Some companies have an understanding of these strategic issues but maybe not the true incentives to get the work started. If you’re exporting a lot to the EU, for example, consumer pressures will require that you fulfill certain standards in your purchasing process. But if you’re a local player you may not have many incentives and development will be slower.
Which tips would you give IROs to better engage investors on ESG issues?
It all goes back to the long-term impact of ESG factors. In general I find it hard to get IROs to explain how these issues affect general operations and the bottom line. The IRO’s role is always about providing guidance that is as clear as possible on the value of a company, so if certain ESG issues are relevant and material enough, the IRO must make sure they are communicated.

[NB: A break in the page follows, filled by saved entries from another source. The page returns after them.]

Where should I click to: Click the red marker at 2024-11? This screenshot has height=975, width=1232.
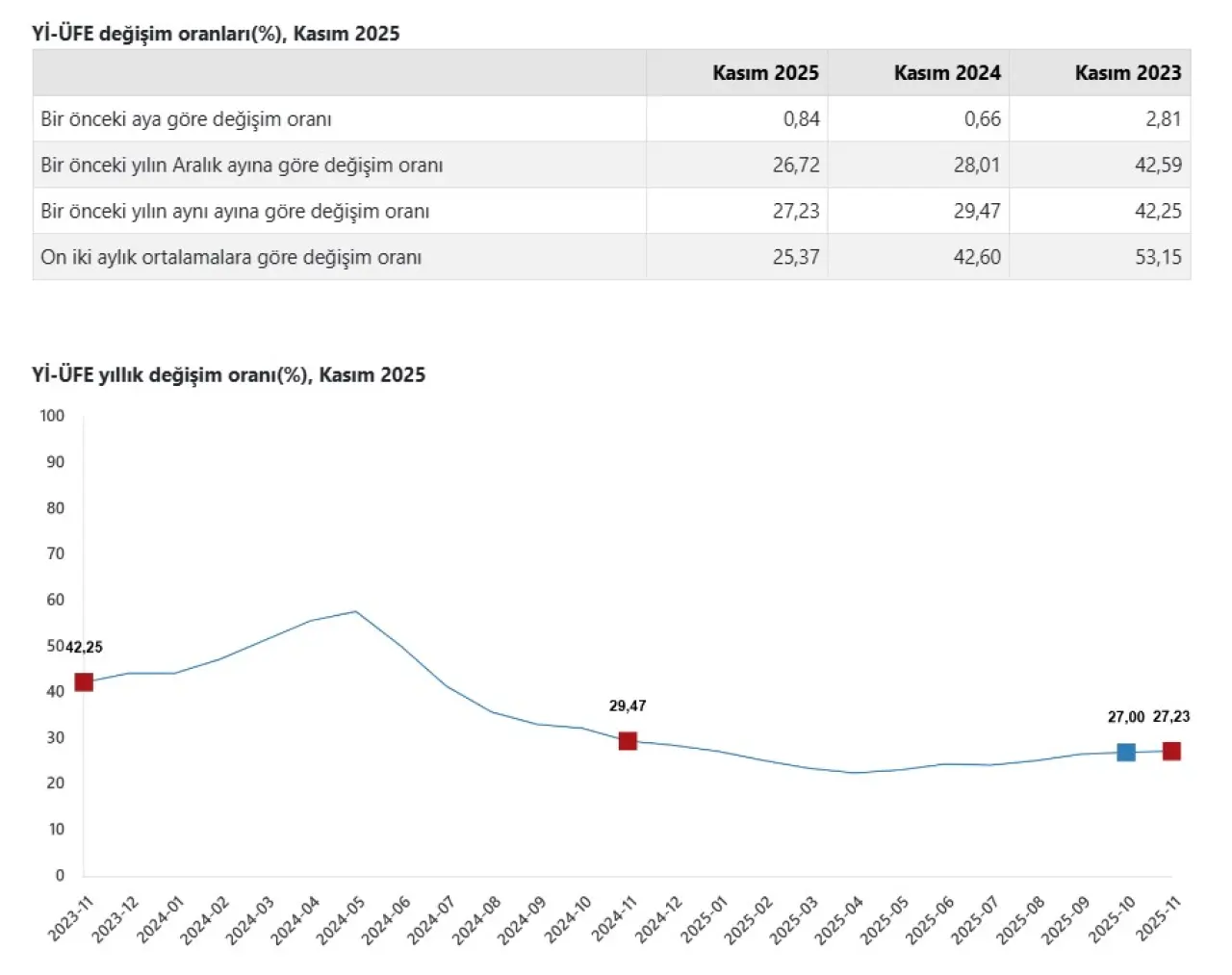628,740
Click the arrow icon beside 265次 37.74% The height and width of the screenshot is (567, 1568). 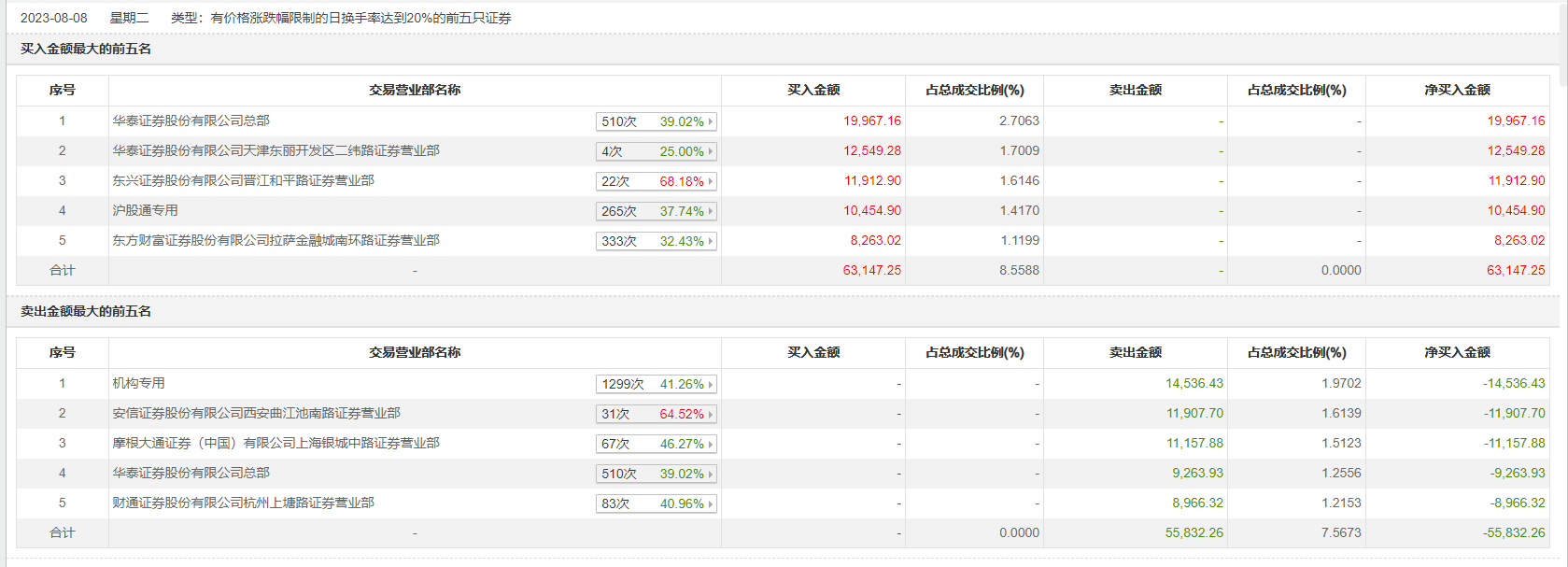tap(711, 211)
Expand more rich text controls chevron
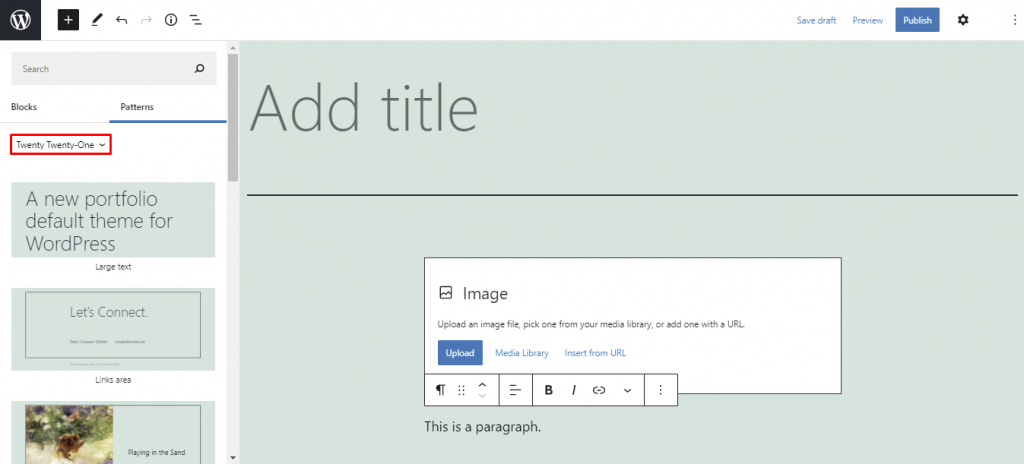 tap(628, 390)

With all the ESG data available, we can compare companies from the same sector and start a conversation around that. Some firms are better prepared than others for this: some put out their sustainability report a half year after the annual report, which doesn’t make sense as you don’t see how it ties into the annual accounts. The Global Reporting Initiative can help companies sort out which things they should disclose and report based on their sector. Also, consistency is important: some firms change their key performance indicators (KPIs) every year, which makes tracking progress difficult.
There is a Russian company we haven’t invested in because of environmental risks, but I still meet with it often to assess its progress. The IRO was told by the CEO to regain one of the firm’s largest investors, which had sold its stake, and asked me for advice on how to do that.
Finally, I believe environmental issues are well understood now, even in smaller markets, but I think human rights topics will be the next big issue for companies to start communicating on. With the UN Guiding Principles on Business and Human Rights and other standards pushing for more disclosure on the subject, related KPIs are bound to become more common and developed.